***** Data records *****

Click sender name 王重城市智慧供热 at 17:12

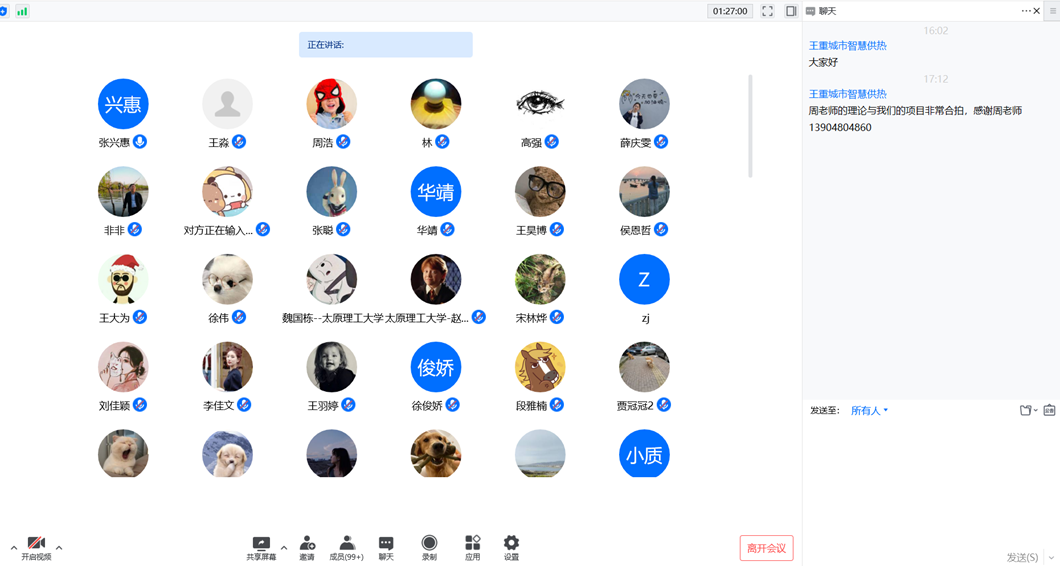[x=847, y=94]
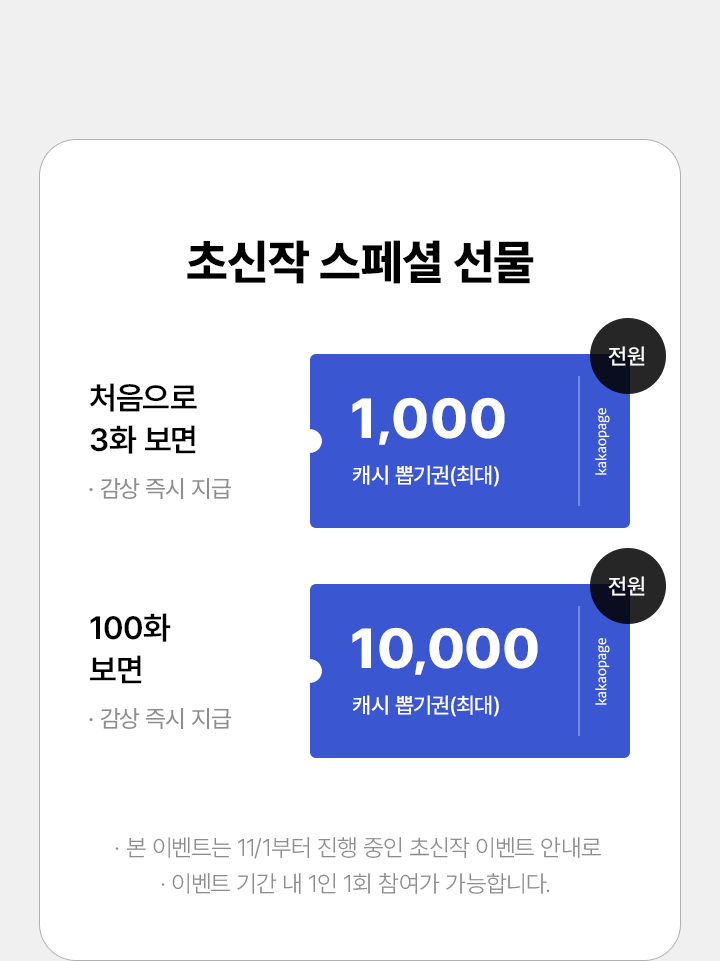Viewport: 720px width, 961px height.
Task: Click the kakaopage logo on the 1,000 coupon
Action: pos(601,441)
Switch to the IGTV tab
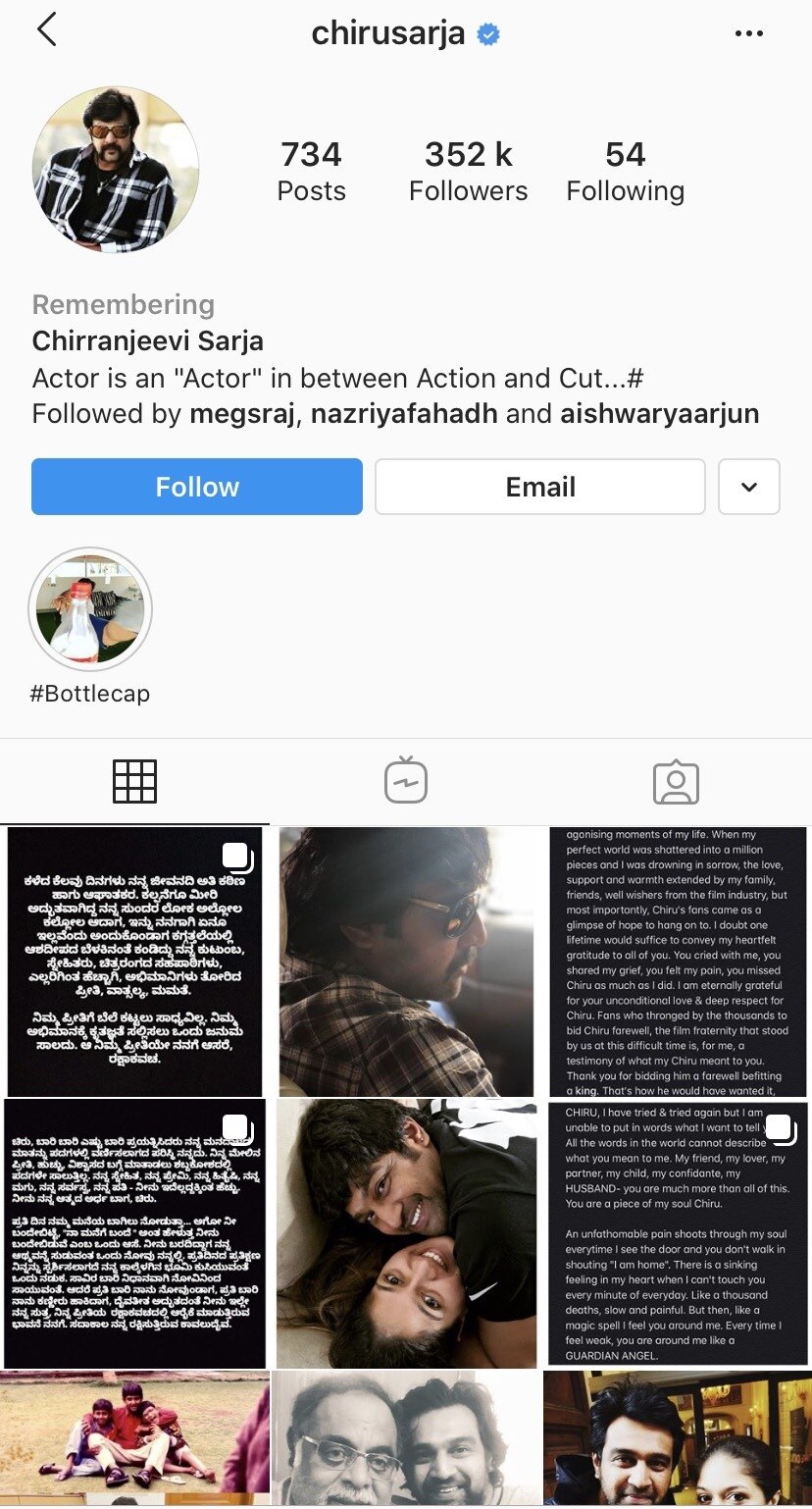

*****

- [The problem] Your answer must be an exact copy of every entry, with the pictures left out.

- [Written response]
Click sender name 王重城市智慧供热 at 17:12

[x=847, y=94]
Viewport: 720px width, 961px height.
Task: Click the kakaopage logo on the 1,000 coupon
Action: pos(601,441)
Switch to the IGTV tab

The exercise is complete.